_AIM OF THE TASK:_
Pull out every line of the data below that contains the word "perform", and copy each one in full.

_EXERCISE MATERIALS:_

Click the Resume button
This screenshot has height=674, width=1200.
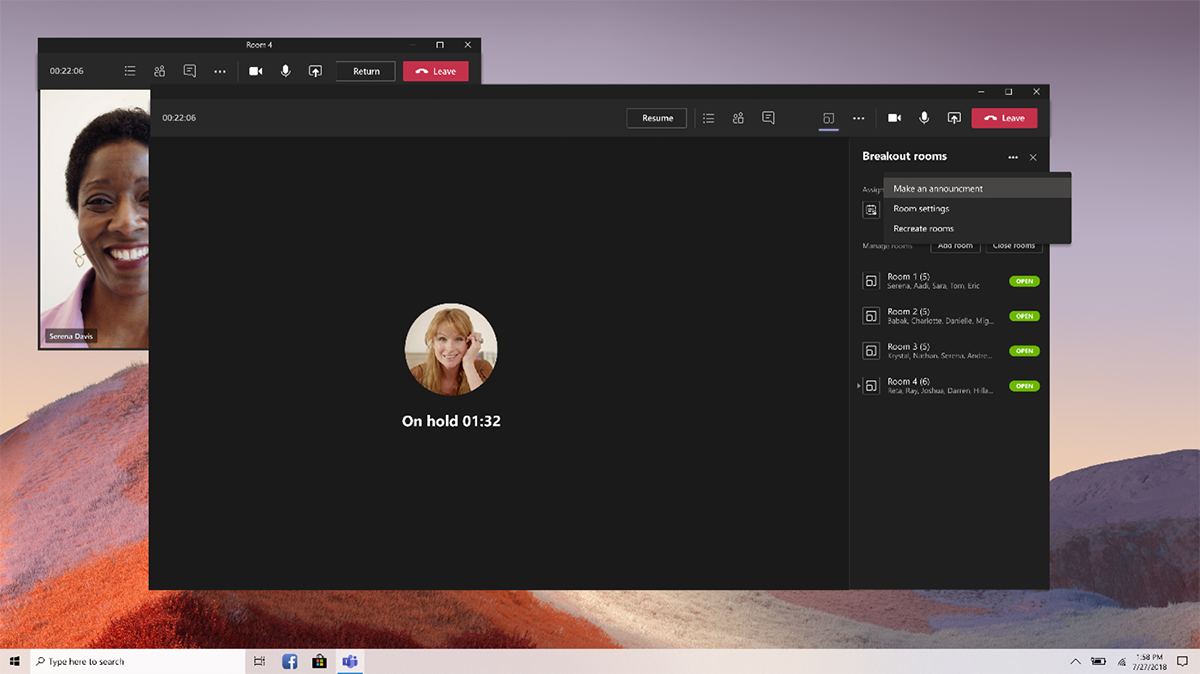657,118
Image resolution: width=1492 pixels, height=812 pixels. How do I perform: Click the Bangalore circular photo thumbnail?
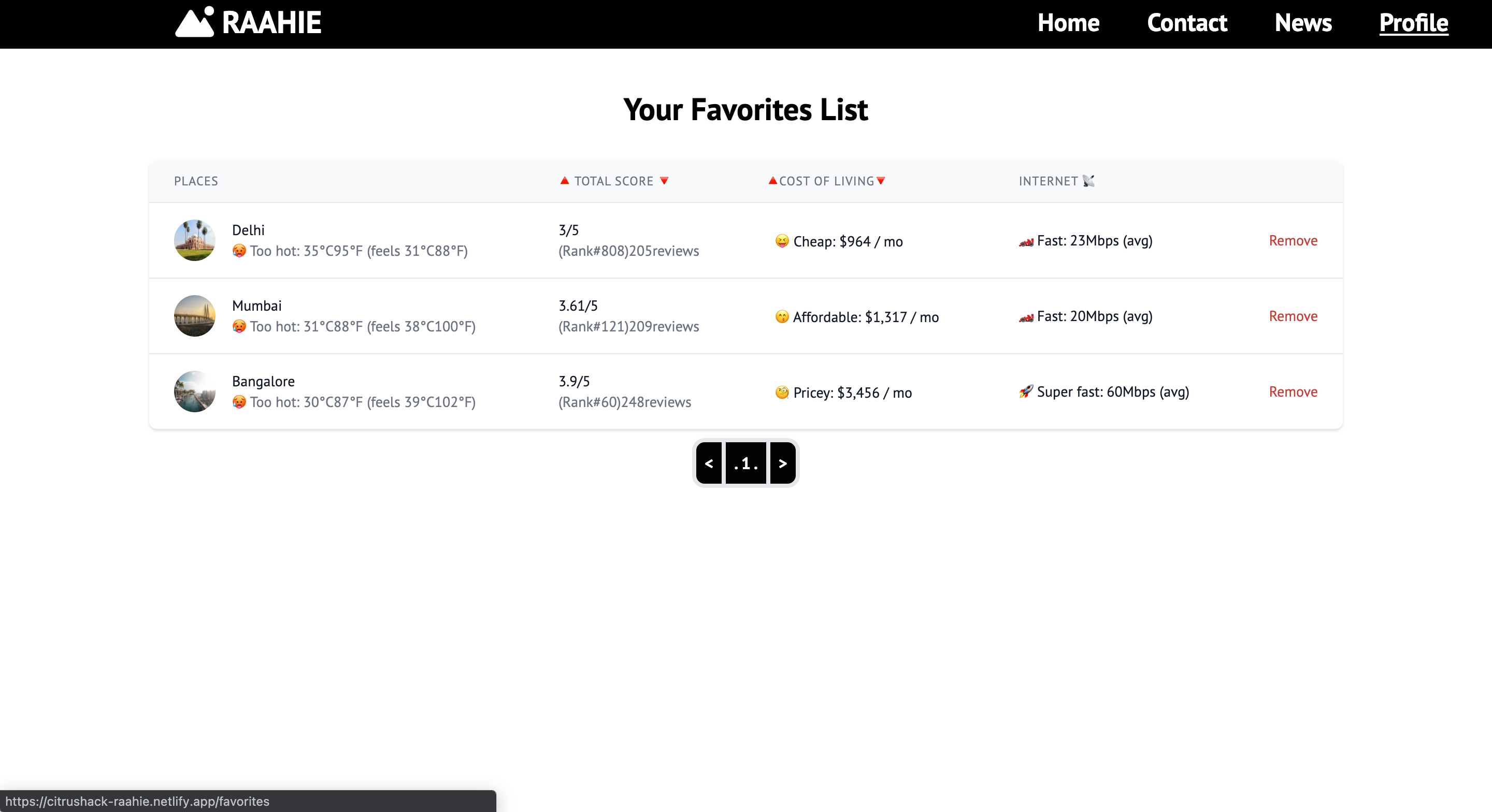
--
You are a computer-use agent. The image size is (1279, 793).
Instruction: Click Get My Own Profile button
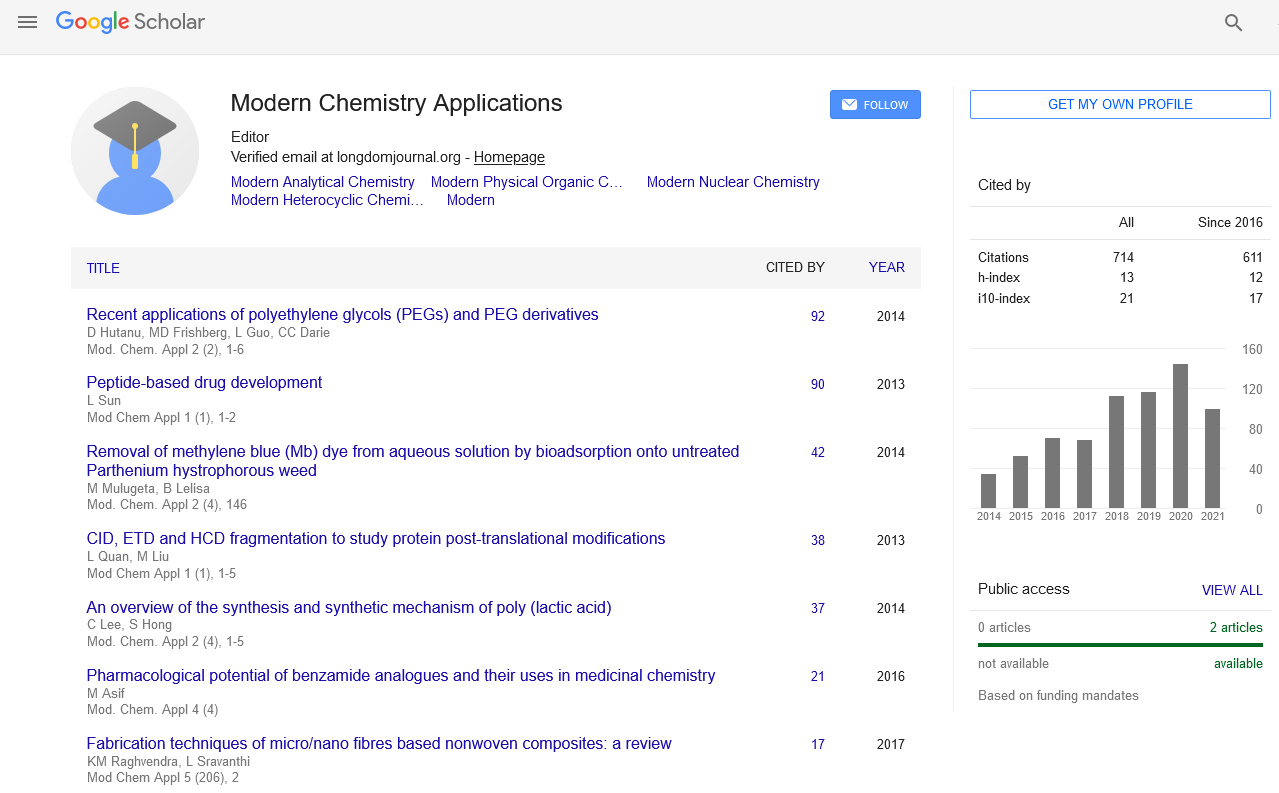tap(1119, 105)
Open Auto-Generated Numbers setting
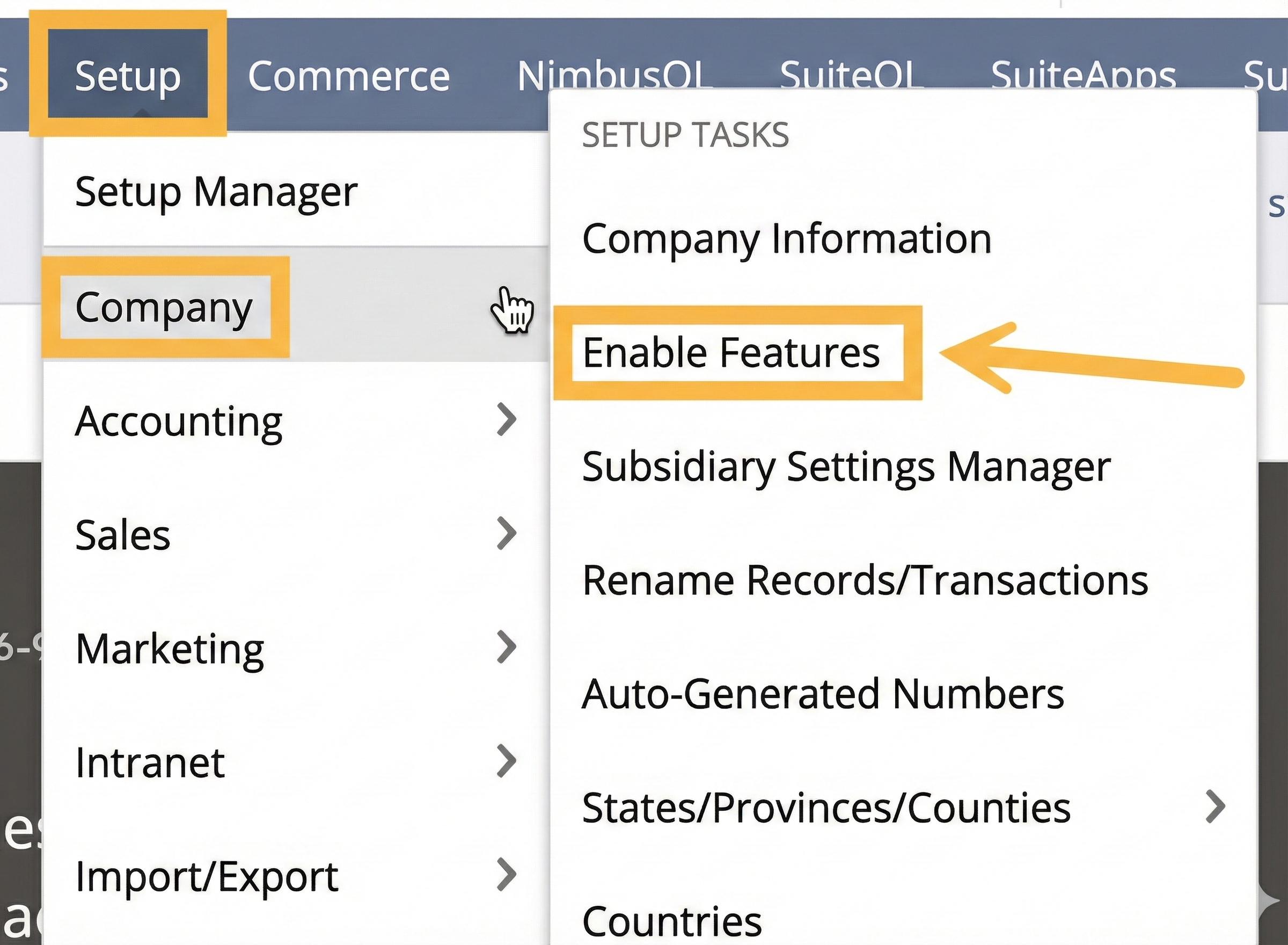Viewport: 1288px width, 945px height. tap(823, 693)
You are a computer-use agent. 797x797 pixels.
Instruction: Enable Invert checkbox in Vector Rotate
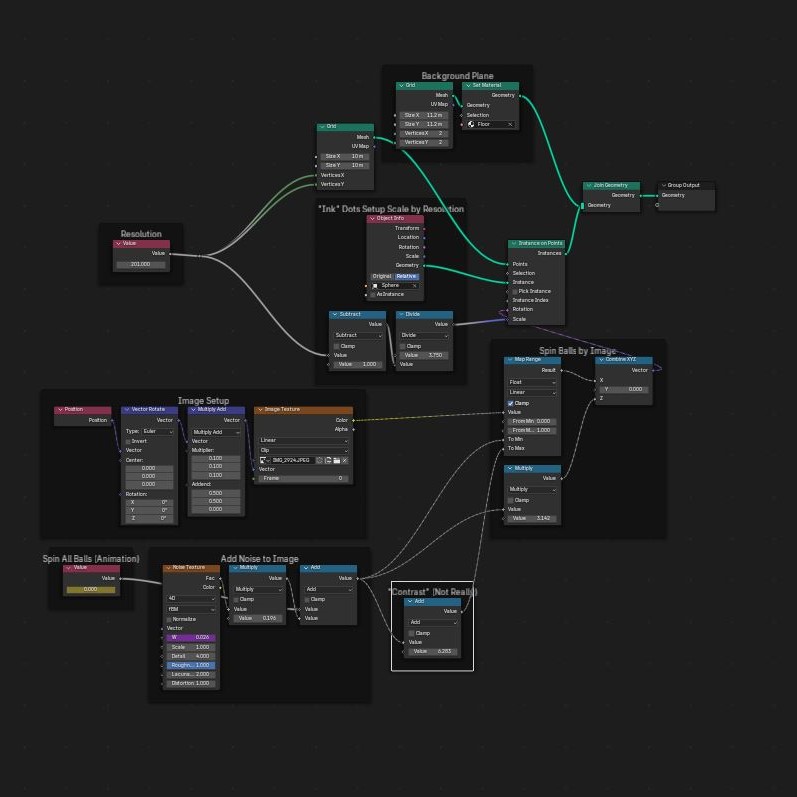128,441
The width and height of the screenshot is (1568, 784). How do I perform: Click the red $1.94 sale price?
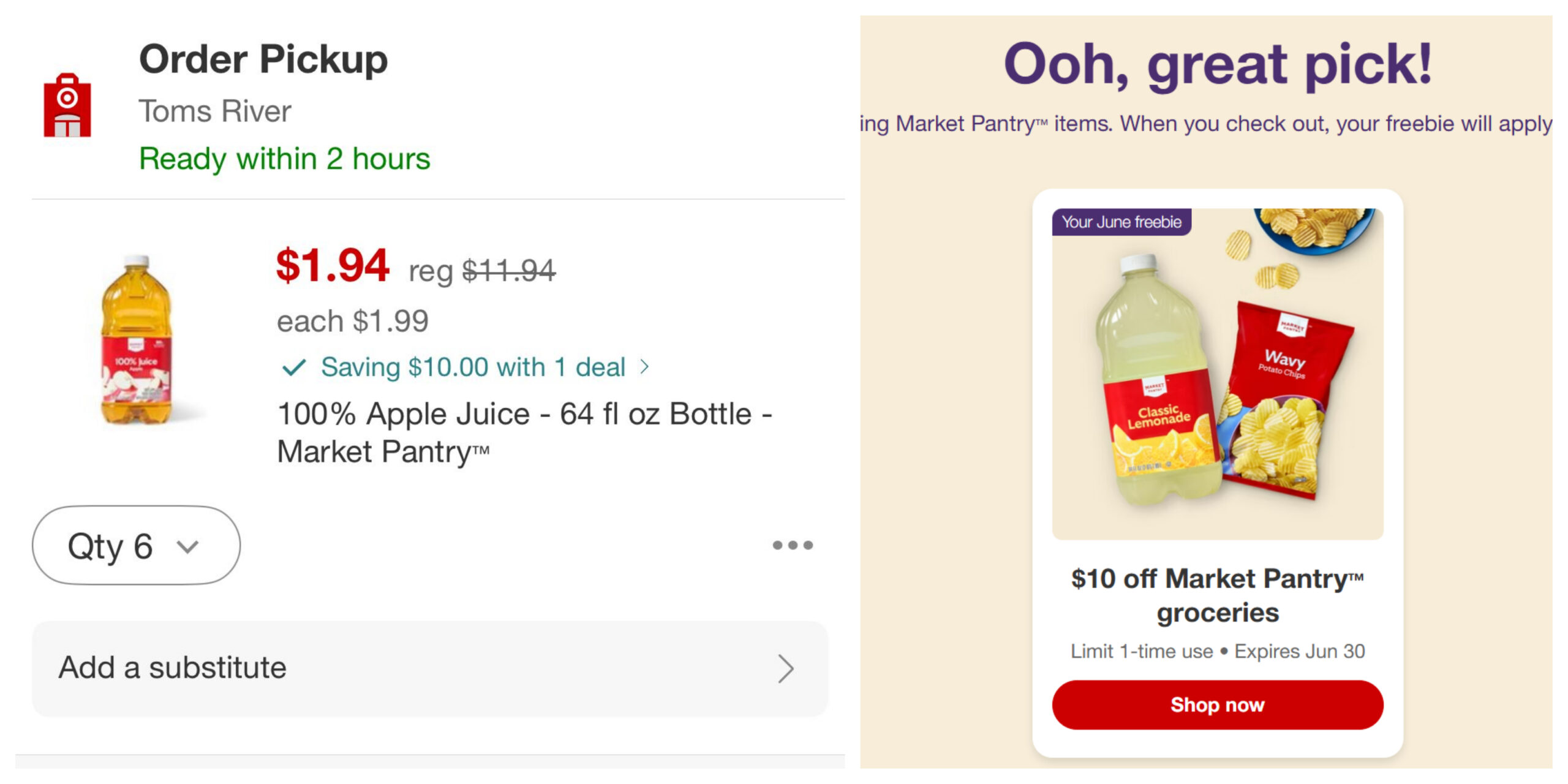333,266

_TASK RESULT:_
Image resolution: width=1492 pixels, height=812 pixels. How do I perform: Click the Bangalore circular photo thumbnail?
The width and height of the screenshot is (1568, 784). How do I perform: Click the red $1.94 sale price?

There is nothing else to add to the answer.